__Texto proporcionado__:

San Bernardo, en el De consideratione, escrito por encargo del papa Eugenio III, aplica a la 
vida del pastor de la Iglesia esta lección. En un momento determinado, pide permiso para 
hacer el papel de Jetró, el suegro de Moisés, y dice cosas que, con toda sencillez, me 
permito recordar; sabiendo que estas palabras me juzgan, en primer lugar, a mí que las 
digo, antes que a cualquier otro que escucha. Dice, pues, así: «No te fíes demasiado del 
grado de oración que ahora posees, pues éste puede llegar a deteriorarse. Tengo miedo, te lo 
confieso, de que en medio de tus ocupaciones, que son tantas, por no poder esperar que 
lleguen nunca a su fin, acabes por endurecerte tú mismo y lentamente pierdas la 
sensibilidad de un dolor tan justificado y saludable. Sustráete de las ocupaciones al menos 
algún tiempo. Cualquier cosa menos permitirles que te arrastren y te lleven a donde tú no 
quieras. ¿Quieres saber a dónde? A la dureza del corazón. Hasta este extremo pueden 
llevarte esas malditas ocupaciones si, tal como empezaste, siguen absorbiéndote por entero 
sin reservarte nada para ti mismo. Entonces, ya que todos te poseen, sé tú mismo uno de los 
que disponen de ti. Todos beben de tu corazón como de una fuente pública, ¿y te quedas tú 
solo con sed? No te digo que siempre, ni te digo que a menudo, pero alguna vez, al menos, 
vuélvete hacia ti mismo. Aunque sea como a los demás, o siquiera después de los demás, 
sírvete a ti mismo». Cuando habla de esas «malditas ocupaciones», san Bernardo la 
emprende con todos esos asuntos particularmente numerosos en su tiempo, que obligaban a 
un pastor de la Iglesia, y especialmente al Papa, a hacer de árbitro entre las pequeñas 
disputas de estado o de familia, a dirimir cuestiones entre eclesiásticos, a menudo 
determinadas tan sólo por la ambición o el interés; a ser, en definitiva, una especie de juez 
en sesión permanente, como lo era Moisés antes de escuchar el consejo de Jetró. El santo 
evoca con fuerza las palabras de Jesús: Hombre, ¿quién me ha nombrado juez o árbitro 
entre vosotros? (Lc 12, 14), así como las de Pablo: Nadie que trate de servir a Dios se 
enreda en asuntos mundanos (2 Tm 2,4, según la versión de la Vulgata); y concluye 
diciendo: «Es lícito hacer lo que creemos más conveniente. Por tanto, de suyo, siempre y en 
toda ocasión, se debe preferir la piedad como un valor absoluto. Porque es útil para todo; 
así nos lo muestra indiscutiblemente nuestra razón (cfr. 1 Tm 4,8)».     Nuestro pensamiento 
vuela espontáneamente hacia una visión: una visión que es nostálgica, porque evoca de 
nuevo lo que existía en los comienzos de la Iglesia; y que quisiera que fuera, además, 
profética, anticipando lo que existirá de nuevo, dentro de poco y de forma generalizada, en 
la Iglesia. La «visión» es la de casas de obispos que se presenten, sobre todo, como «casas 
de oración» (y no de administración de asuntos, aunque se trate de asuntos eclesiásticos); 
parroquias cuya iglesia pueda llamarse, de verdad «casa de oración para todos los pueblos»

__Extracto de datos__:
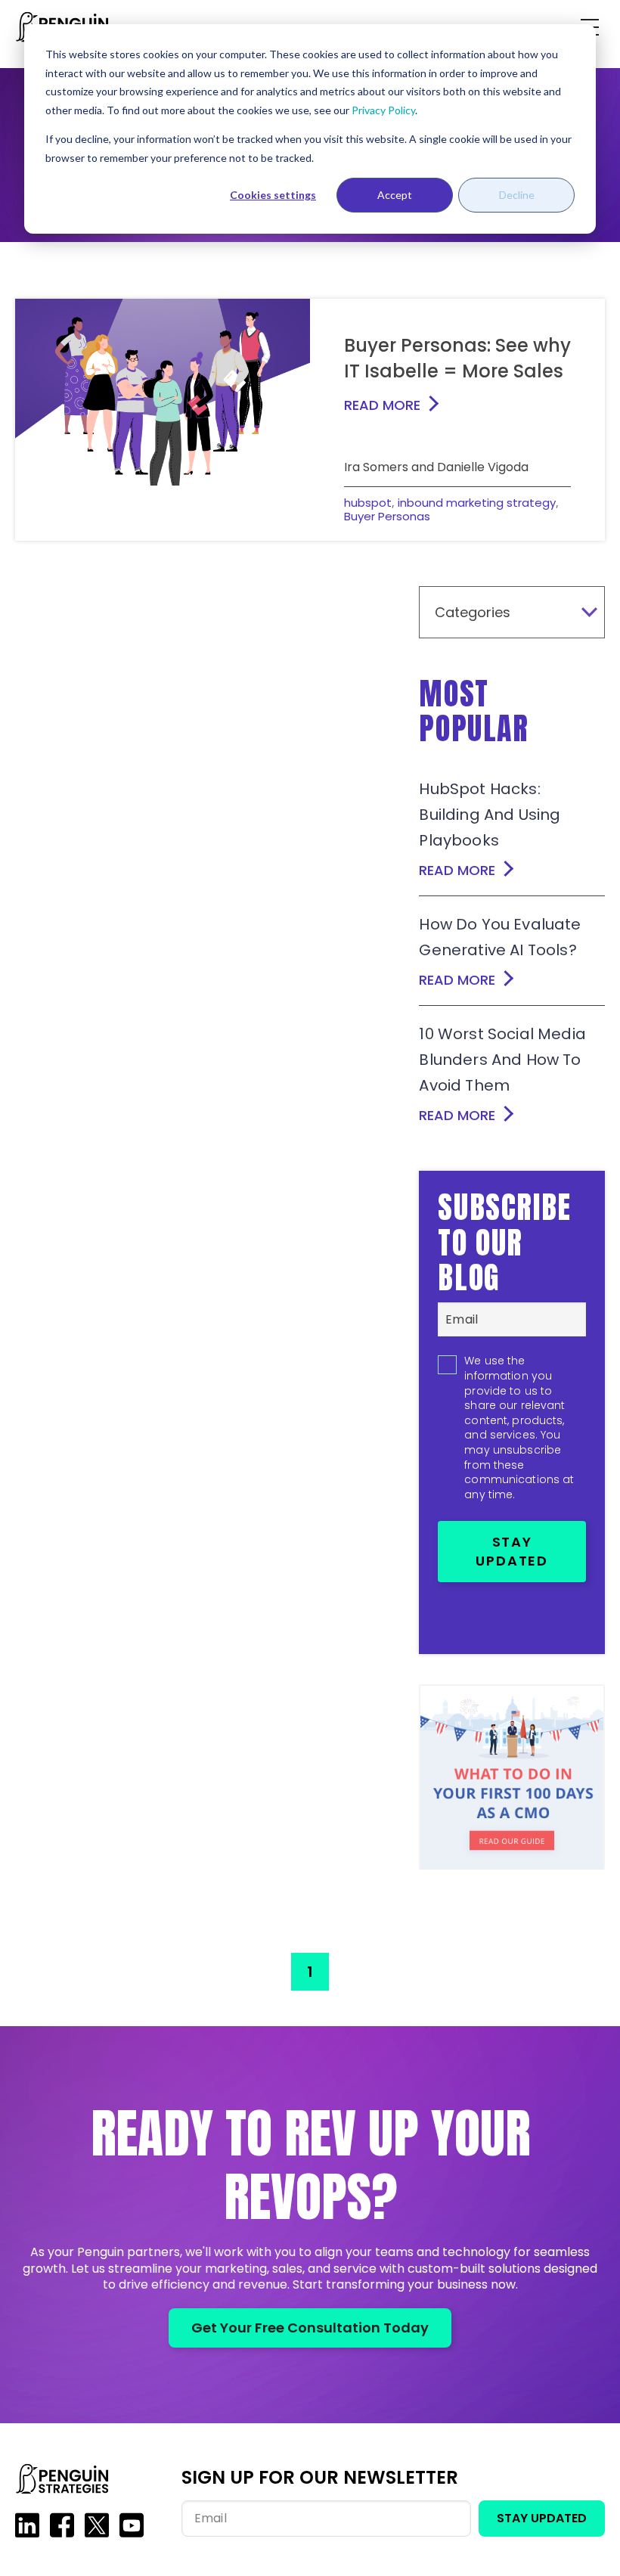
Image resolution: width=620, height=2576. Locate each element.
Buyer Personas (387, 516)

* * *

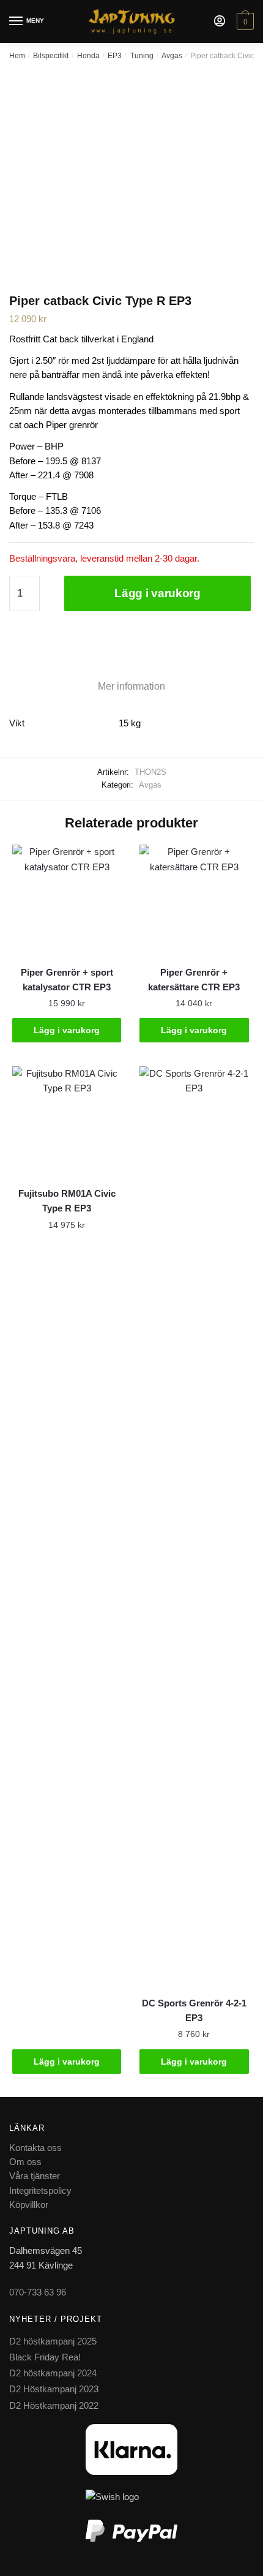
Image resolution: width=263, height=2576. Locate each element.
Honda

__Enunciado__:
Según el texto sobre san Bernardo, ¿por encargo de quién escribió el De consideratione?

__Resultado__:
Lo escribió por encargo del papa Eugenio III.